_Exercise text:_
□ □ □ □
We hope that our response addresses your concerns. We are happy to clarify any other questions you may have.

评论

Thanks to the authors for the rebuttal. I think the author's comments have addressed most of my concerns, and suggest providing a more thorough explanation of the underlying assumptions in the revision to further strengthen the manuscript. I will maintain my score.

审稿意见
4

The authors employ a causal inference framework to isolate the specific impact of pulse oximeter measurement discrepancies on invasive ventilation rates and duration. As key contributions, the authors propose a method using path-specific effects to quantify racial disparities in ICU decision-making. They define a specific causal query, the V-specific Direct Effect (VDE), to isolate the influence of race that is mediated specifically through oxygen saturation measurement discrepancies. They also present a doubly robust estimator for the VDE and introduces a self-normalized variant to improve sample efficiency and reduce variance, providing novel finite-sample guarantees for the estimator.

The methodology is validated on semi-synthetic data and then applied to two large ICU datasets, MIMIC-IV and eICU. Contrary to prior work suggesting significant disparities, this causal analysis finds a minimal impact of the measurement bias on invasive ventilation rates. However, the study does reveal a more pronounced and varied effect on the duration of ventilation, highlighting different outcomes between the two datasets.

优缺点分析

Strengths Novel causal inference framework applied to real-world dataset with insightful analysis.

Weakness The authors acknowledge as a limitation that they only consider the first invasive ventilation and do not explicitly model temporality. They aggregate time-series data using an exponentially weighted average.
□ □ □ □
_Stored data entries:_
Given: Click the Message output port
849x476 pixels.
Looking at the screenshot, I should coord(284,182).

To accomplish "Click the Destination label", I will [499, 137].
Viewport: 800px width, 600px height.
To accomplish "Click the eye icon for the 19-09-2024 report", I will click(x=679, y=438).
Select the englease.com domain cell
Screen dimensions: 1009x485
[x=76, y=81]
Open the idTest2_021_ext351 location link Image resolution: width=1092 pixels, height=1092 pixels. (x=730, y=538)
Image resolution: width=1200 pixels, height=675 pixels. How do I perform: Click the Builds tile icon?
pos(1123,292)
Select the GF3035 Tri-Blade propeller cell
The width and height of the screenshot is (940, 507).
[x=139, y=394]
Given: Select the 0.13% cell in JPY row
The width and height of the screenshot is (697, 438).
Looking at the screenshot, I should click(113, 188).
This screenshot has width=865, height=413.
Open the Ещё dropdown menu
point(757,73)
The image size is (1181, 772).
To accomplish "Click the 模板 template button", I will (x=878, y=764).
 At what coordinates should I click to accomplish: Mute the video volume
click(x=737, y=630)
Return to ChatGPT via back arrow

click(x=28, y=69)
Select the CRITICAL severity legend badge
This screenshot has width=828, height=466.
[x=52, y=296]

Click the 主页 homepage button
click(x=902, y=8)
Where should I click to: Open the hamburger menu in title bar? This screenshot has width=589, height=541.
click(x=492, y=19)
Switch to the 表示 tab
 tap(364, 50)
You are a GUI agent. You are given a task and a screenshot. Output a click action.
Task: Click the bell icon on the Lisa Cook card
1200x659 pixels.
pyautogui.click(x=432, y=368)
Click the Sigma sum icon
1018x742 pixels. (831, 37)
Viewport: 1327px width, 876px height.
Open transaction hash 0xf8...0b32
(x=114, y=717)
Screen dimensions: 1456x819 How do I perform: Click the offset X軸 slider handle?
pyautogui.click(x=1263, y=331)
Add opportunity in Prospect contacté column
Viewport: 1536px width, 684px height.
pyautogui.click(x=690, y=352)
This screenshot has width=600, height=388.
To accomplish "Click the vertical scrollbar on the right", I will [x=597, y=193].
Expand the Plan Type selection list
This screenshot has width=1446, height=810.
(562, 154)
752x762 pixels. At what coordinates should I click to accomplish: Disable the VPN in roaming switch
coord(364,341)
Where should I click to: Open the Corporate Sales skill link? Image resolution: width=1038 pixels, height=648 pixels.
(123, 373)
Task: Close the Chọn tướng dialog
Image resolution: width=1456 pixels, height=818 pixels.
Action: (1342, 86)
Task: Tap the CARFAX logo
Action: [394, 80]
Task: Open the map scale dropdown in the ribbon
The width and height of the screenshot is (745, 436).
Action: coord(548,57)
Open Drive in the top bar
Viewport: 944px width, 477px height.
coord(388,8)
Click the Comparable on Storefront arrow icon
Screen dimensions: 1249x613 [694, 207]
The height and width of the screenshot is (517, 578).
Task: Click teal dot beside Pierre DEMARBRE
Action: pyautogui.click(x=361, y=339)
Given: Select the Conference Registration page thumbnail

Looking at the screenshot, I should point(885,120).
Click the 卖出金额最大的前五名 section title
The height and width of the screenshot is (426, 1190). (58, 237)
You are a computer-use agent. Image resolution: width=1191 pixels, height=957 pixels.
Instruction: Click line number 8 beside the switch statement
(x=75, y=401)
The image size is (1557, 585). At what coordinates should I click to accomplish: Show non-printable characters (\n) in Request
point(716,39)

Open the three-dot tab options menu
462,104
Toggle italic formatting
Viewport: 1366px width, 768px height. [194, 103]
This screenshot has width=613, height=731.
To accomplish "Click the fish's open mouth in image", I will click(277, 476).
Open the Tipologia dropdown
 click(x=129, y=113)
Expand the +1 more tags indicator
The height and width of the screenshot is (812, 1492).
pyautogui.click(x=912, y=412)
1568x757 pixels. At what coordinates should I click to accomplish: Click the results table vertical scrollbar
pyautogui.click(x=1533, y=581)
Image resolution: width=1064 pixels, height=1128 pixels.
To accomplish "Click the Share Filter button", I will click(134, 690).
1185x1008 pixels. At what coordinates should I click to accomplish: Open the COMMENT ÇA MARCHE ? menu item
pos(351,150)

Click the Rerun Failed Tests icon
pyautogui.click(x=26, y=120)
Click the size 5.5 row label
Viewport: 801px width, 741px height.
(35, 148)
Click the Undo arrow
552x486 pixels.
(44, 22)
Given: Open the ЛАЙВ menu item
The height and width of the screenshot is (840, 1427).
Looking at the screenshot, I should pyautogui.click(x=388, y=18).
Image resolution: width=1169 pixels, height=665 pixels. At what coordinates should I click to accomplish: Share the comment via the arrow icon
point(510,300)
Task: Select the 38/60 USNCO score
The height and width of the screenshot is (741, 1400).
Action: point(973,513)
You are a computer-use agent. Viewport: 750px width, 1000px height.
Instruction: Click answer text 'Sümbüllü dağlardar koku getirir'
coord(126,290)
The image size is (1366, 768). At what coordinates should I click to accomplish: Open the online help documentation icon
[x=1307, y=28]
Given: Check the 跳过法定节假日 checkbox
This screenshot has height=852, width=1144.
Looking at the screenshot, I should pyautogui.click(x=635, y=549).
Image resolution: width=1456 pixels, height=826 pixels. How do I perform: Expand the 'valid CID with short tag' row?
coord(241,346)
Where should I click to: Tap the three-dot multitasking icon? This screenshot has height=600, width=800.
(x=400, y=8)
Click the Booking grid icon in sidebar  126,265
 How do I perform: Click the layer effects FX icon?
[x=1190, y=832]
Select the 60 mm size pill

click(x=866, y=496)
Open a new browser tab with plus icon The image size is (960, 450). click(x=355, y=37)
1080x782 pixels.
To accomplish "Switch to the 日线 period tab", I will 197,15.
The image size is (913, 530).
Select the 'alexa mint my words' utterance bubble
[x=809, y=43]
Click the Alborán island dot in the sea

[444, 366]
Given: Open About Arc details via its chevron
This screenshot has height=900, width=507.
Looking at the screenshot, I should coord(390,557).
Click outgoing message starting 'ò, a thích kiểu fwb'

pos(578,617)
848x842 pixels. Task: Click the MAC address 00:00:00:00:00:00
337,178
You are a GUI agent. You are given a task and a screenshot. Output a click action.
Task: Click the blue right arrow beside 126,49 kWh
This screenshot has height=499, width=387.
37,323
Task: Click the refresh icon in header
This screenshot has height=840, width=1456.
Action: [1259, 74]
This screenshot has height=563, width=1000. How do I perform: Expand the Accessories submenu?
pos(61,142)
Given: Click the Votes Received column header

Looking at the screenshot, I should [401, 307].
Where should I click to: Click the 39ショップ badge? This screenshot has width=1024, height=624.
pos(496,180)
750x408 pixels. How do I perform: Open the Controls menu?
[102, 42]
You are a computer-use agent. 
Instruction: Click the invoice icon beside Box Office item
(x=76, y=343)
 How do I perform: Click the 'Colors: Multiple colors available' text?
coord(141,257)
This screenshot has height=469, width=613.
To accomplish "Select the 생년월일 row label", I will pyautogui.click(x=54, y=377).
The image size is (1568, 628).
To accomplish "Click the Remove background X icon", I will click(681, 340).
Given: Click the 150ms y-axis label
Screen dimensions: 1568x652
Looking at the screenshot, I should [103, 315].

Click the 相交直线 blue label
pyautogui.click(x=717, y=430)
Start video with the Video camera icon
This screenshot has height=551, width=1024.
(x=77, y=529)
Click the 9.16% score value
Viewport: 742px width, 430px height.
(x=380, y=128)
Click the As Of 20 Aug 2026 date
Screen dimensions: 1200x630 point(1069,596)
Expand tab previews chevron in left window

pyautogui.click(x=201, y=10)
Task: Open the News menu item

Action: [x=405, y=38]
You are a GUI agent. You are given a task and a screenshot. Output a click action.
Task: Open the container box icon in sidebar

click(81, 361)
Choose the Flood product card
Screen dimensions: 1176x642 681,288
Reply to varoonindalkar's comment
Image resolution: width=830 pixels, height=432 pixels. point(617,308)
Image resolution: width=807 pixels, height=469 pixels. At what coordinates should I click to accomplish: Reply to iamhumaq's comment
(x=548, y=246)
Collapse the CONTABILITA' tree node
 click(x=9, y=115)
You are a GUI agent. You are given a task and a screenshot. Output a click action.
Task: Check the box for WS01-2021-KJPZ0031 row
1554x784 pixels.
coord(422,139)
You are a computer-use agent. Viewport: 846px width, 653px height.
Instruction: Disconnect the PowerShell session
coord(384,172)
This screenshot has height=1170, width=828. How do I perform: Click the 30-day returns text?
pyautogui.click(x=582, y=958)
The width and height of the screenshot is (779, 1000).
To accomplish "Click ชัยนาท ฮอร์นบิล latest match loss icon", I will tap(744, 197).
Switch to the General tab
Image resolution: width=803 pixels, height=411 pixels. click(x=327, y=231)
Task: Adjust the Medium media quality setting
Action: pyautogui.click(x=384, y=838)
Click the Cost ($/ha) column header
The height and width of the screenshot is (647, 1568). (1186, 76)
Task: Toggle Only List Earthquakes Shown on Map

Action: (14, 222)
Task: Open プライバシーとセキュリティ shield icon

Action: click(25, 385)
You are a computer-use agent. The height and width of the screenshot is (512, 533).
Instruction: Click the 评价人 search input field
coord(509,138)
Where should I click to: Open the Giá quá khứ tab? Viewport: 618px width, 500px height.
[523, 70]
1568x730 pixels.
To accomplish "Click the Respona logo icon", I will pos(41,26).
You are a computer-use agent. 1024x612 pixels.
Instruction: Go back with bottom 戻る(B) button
□ □ □ □
_Prompt 1:_
In the pulse oximeter review, which two ICU datasets is the methodology applied to?
_Prompt 2:_
Carry on the pulse oximeter review from the point where it stops.

_Response box 1:_
MIMIC-IV and eICU.

_Response box 2:_
问题

The paper finds a negligible effect of oximetry bias on the rate of ventilation, which seems counterintuitive. Does this finding imply that for the critical decision of initiating ventilation, clinicians are successfully integrating a wide array of data beyond the pulse oximeter, effectively mitigating the device's known racial bias? Or could the bias be manifesting in ways not captured by this outcome, such as delays in receiving non-invasive oxygen support before a decision to intubate is made?

局限性

Yes.

最终评判理由

The authors promise expanded discussion. Maintain original assessment.

格式问题

NA

作者回复

Thank you for acknowledging the novelty of the method, and for your constructive comments and review.

Questions

  1. Thank you for the interesting question. We focus on the specific research question of path-specific effects of rate and duration of ventilation. We agree that we cannot rule out either of the two possibilities, that either the clinicians successfully integrate other information, reducing the overall effect of pulse oximeter discrepancy, or that other outcomes need to be measured, which is an active area of research. Our study is designed in line with the outcomes chosen in prior studies. We will add these details to our discussion.

Please let us know if you have any additional questions and we are happy to clarify further.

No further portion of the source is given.